■ WORK INSTRUCTIONS ■
Your response should contain exactly the lines running from the one with "You are a computer-use" to the end of the data below, both included, and no pictures.

■ Stored data ■
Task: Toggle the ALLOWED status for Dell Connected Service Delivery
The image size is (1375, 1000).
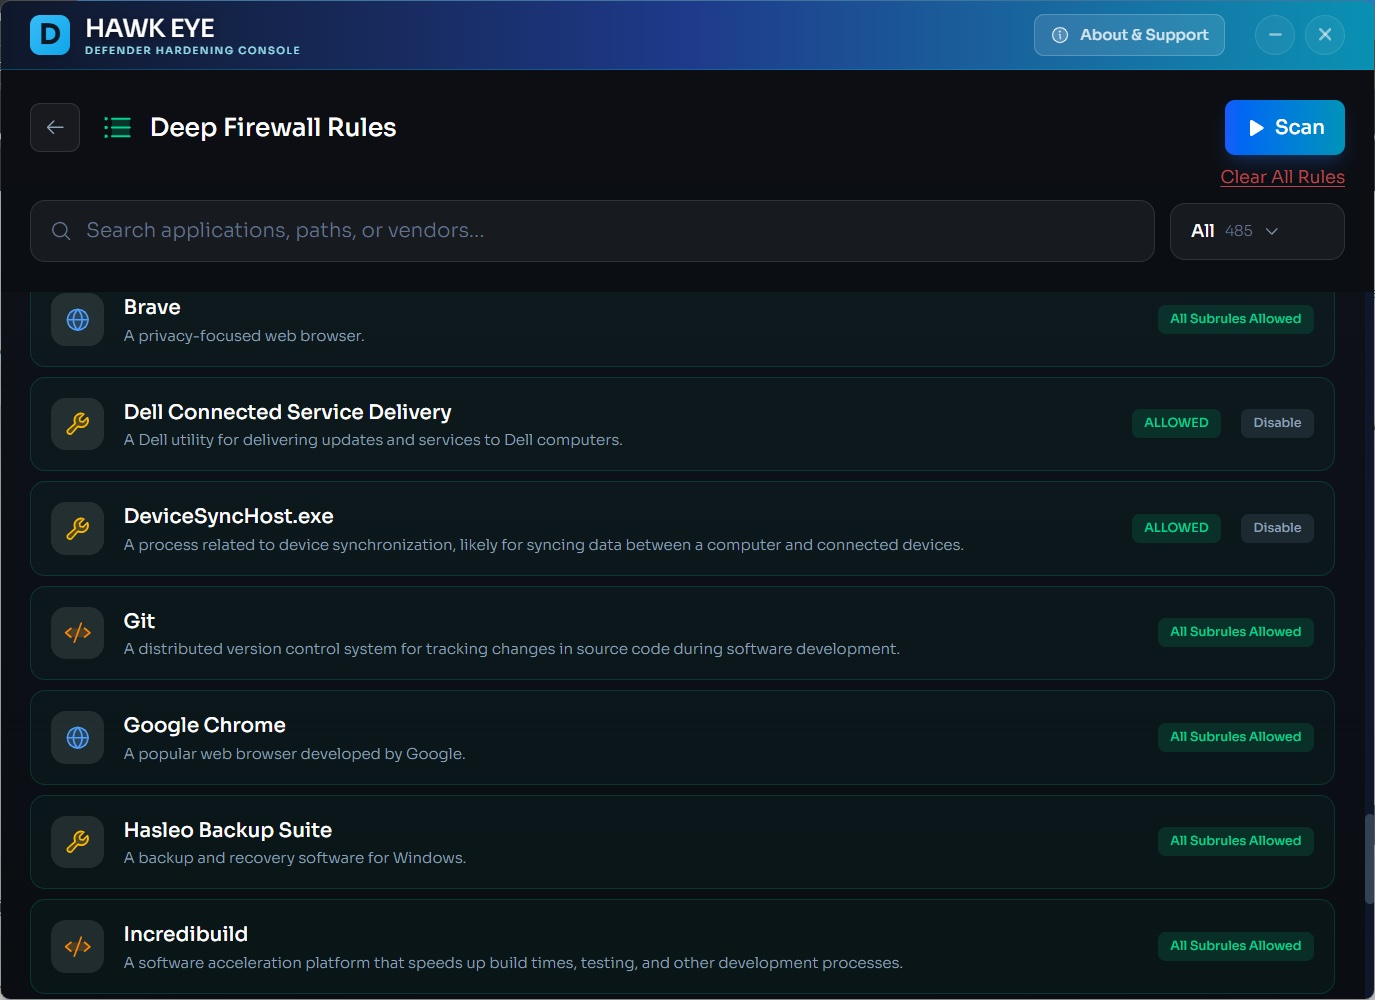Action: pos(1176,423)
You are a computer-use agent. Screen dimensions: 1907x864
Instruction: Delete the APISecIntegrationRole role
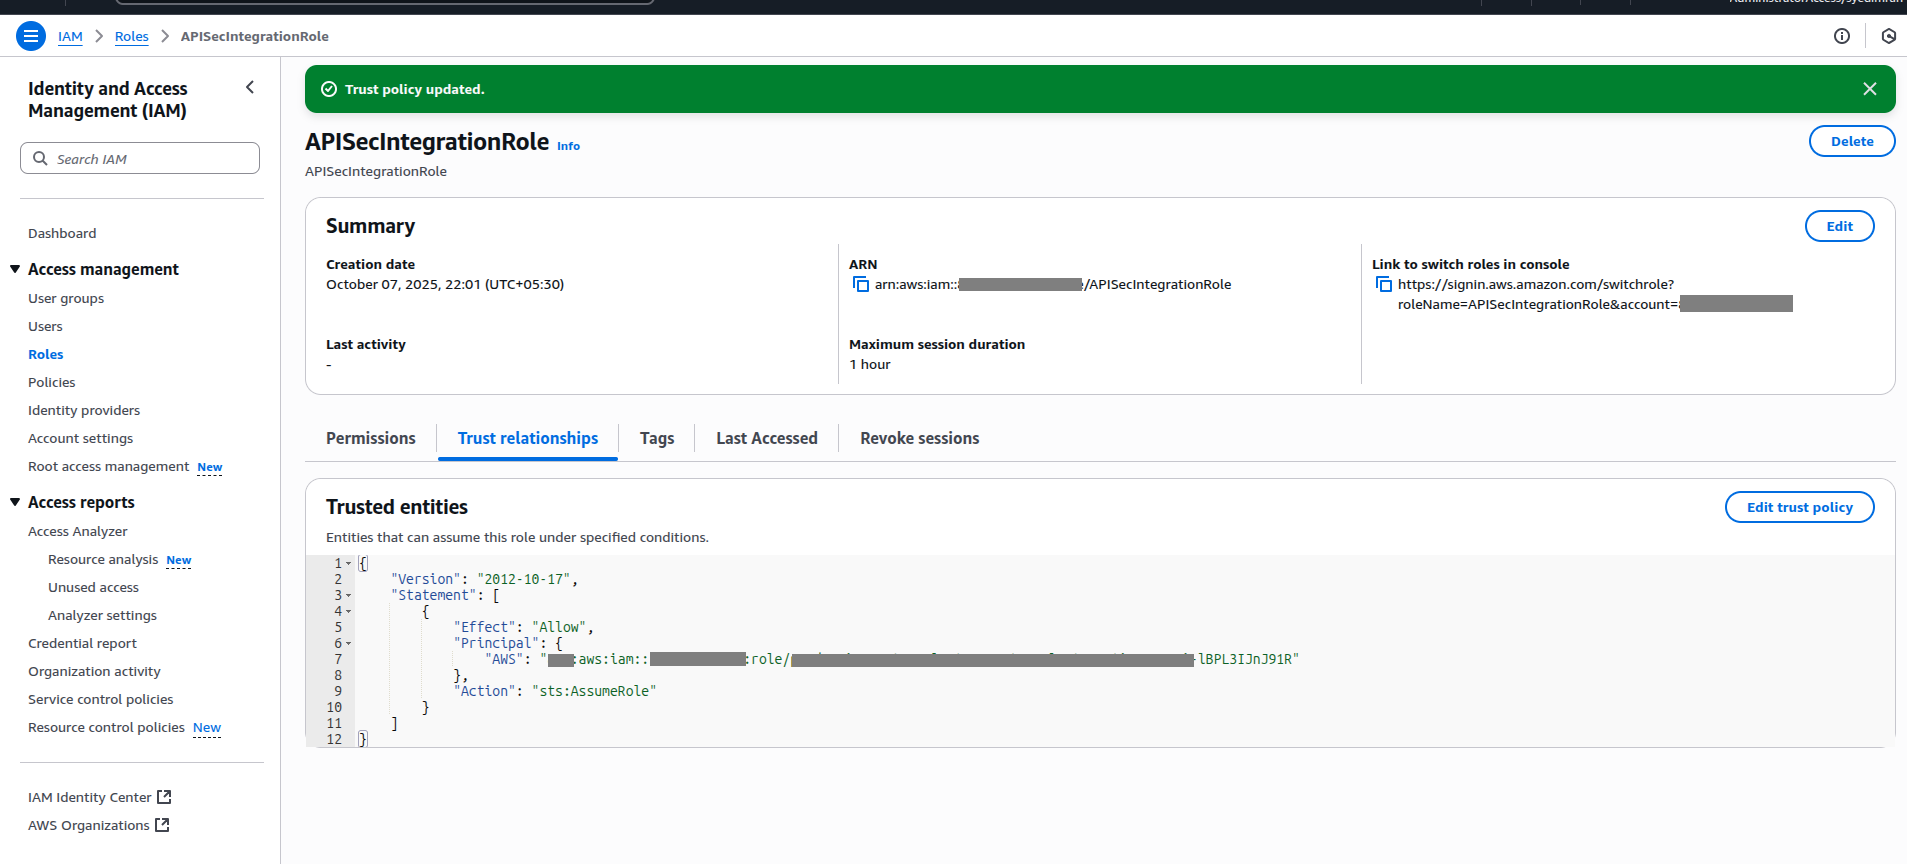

■ TASK SOLUTION ■
You are a computer-use agent. Screen dimensions: 1907x864
Instruction: Delete the APISecIntegrationRole role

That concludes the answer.